I wish I could say that after that it was easy; that healing was a linear progression and more effort meant it happened sooner and bouncing back quickly was in the cards. It was far from that. I had done the hardest thing in my life to date, and had found myself absolutely crushed in a heartbreaking place of grief and loss. It was a battle raging with emotion of questioning why God would allow me to be so shattered while following His will; dealing with the bitterness of getting close enough to the dream to touch it, only to have it dangled like a carrot in front of me and ripped away. Yet just past that pain, peeling back the layer of rawness and hot tears, was a quiet invitation from the Lord. It is one he extends to us all; never imposing, always inviting - to pick up our cross and follow Him. It is the narrow road we are to walk; at times making sharp turns of injustices, approaching roadblocks of disappointment, rerouting detours of darkness, and swerving to avoid pain, but continuing to always move forward, with Him walking every step of the way with us. It is in this suffering, at the foot of the cross, that we are the closest to our Lord.
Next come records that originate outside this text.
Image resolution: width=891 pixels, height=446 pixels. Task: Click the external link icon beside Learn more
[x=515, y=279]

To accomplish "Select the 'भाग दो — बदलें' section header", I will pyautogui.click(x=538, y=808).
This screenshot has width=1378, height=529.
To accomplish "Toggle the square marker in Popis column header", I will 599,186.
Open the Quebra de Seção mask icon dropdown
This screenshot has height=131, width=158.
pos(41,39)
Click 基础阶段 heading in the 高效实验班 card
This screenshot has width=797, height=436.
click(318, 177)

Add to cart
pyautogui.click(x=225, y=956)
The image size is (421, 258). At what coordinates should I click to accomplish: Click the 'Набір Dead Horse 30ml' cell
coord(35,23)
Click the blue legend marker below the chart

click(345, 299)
It is a beautiful opportunity for us to embrace our struggle, and turn back to Him. He loves us so incredibly much, and provides us the strength we need when we are weak.

The Diary of St Faustina states this: I see that God never tries us beyond what we are able to suffer, oh , I fear nothing; if God sends such great suffering to a soul. He upholds it with an even greater grace, although we are not aware of it. One act of trust at such moments gives greater Glory to God than whole hours passed in prayer filled with consolations.” P 40. It was in this choice and each day of my struggle to trust our Lord, that the healing began.
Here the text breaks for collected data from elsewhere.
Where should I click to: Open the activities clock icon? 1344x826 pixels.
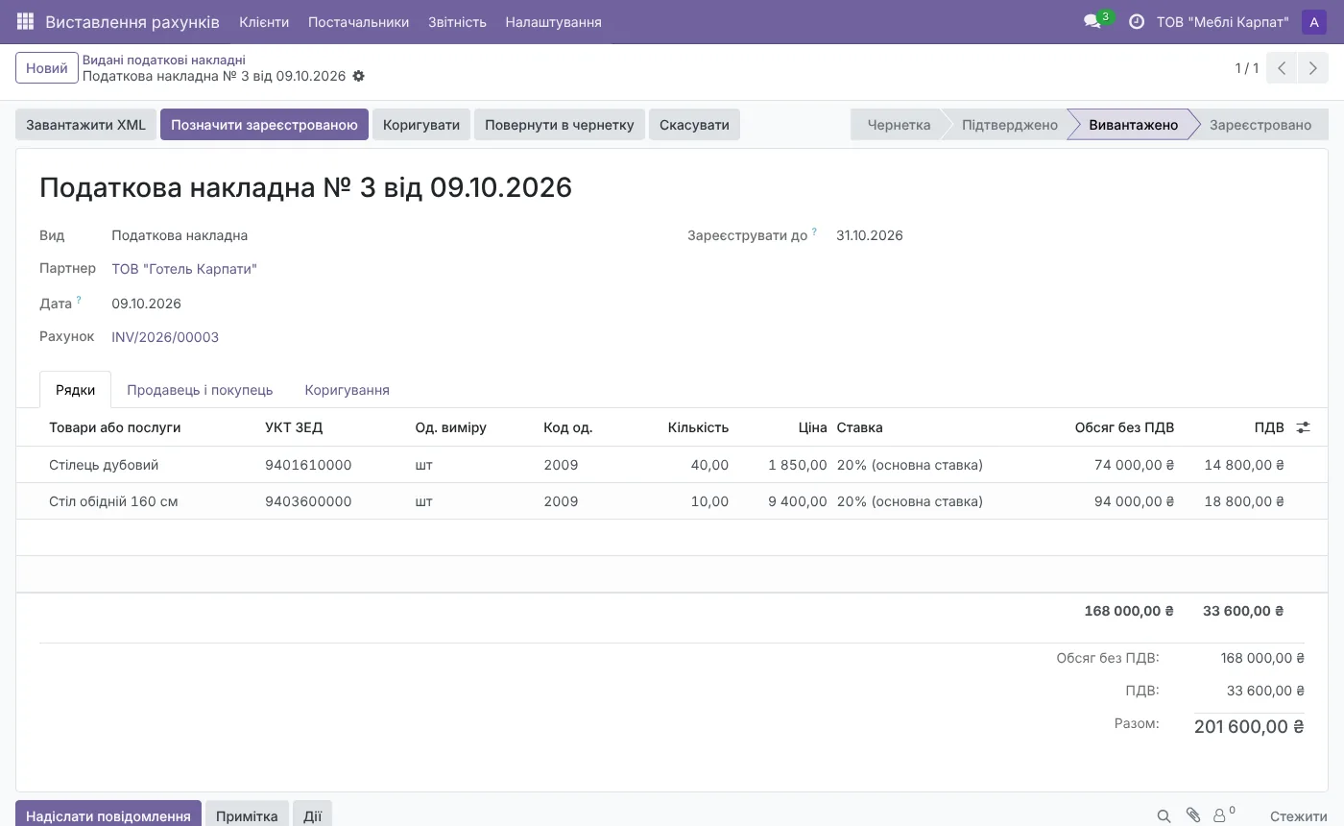[x=1137, y=21]
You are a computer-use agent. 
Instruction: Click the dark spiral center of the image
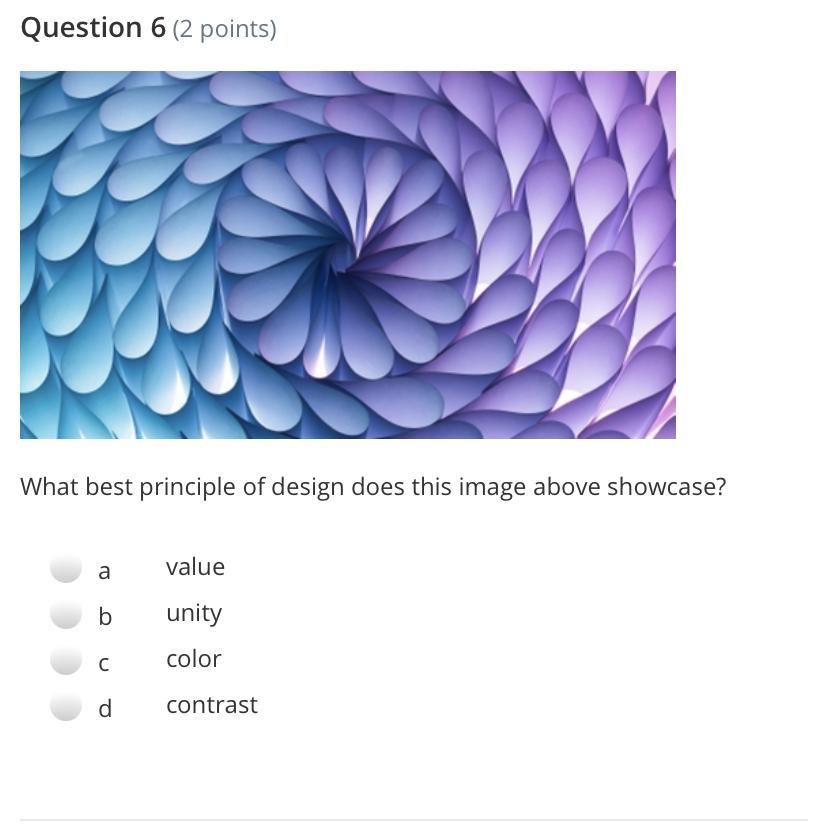pyautogui.click(x=343, y=262)
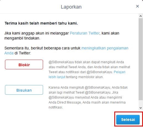
Task: Click the vertical scrollbar thumb
Action: 141,59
I found myself in the confessional in the time following, and was met with a line that forever stuck with me. The priest had let me know that God reserves special graces for the depths of desolation, and I was in the midst of experiencing that. Two weeks after the breakup, I got an email in my inbox from and old friend, whom I had not spoken to in over 6 years. We were not connected in any way on social media, and she was living across the world in Europe. She acknowledged that it had been years since we were in contact, but proceeded to tell me she felt prompted to reach out. In the past two weeks, she had two dreams about me. In these dreams, I was engaged, but had to break it off. She disregarded the first dream, but after the second one knew that she should reach out. She mentioned that she could very well be wrong, but stated that God wanted me to know that He was for me, that I was important to Him, and that He wanted to comfort me in every way. This miraculous grace that the Lord gifted me was one that I knew was reserved for the depths of despair. God was meeting me where I was at, and blessing me even in the struggle, giving me the encouragement and love to keep moving forward.
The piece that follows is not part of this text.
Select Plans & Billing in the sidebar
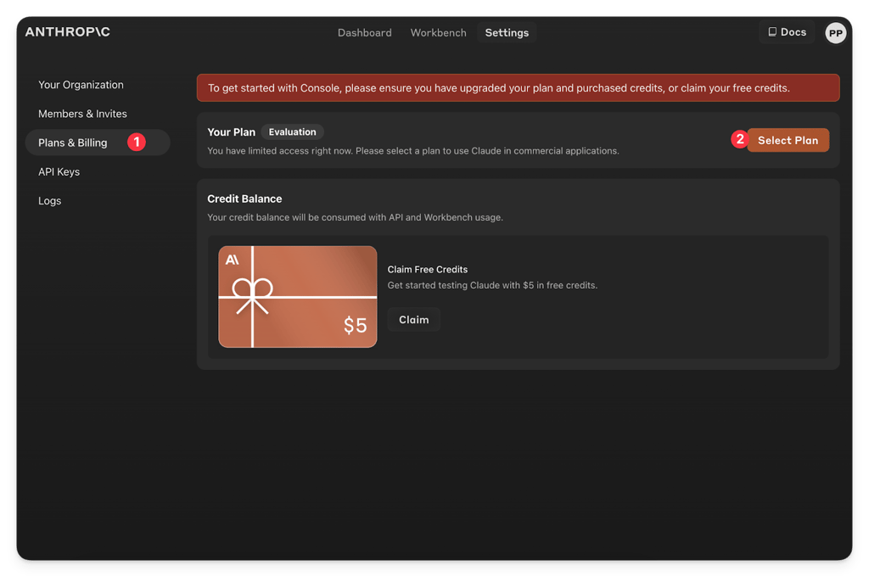 tap(73, 143)
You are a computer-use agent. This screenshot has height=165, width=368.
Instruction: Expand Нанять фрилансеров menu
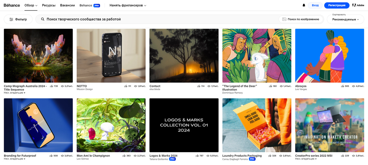[128, 5]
Dear sisters, we mustn’t be afraid of suffering. It was in this place that my intimacy and depth of relationship grew the most with our Lord. Fast forward 2 and a half years later, and I am walking so closely with Him; I have grown and changed in the most beautiful ways, and have come to see that God’s dreams for me were so much bigger than my own. My faith life has caught ablaze with a passion for all the riches of the church, and my heart has transformed into one of gratitude and openness. I have learned so much about a loving Father who will work with anything for the good for those who love Him, and have gained wisdom of many valuable lessons and experiences. Hindsight is always 20/20, and looking back, I wouldn’t change a thing.


Dear sisters, our lives will continue to unfold with unknowns, curveballs and situations we did not anticipate, yet we have a God who cares for us, who made us, who loves us and who wills the good for us. Sacred scriptures tells us that “God Himself will be with [us], he will wipe away every tear from [our] eyes, and death shall be no more, neither shall there be mourning nor crying nor pain any more, for the former things have passed away…Behold, I make all things new.” Revelation 21:4-5. Never be afraid of being rerouted; often, the detour is the road.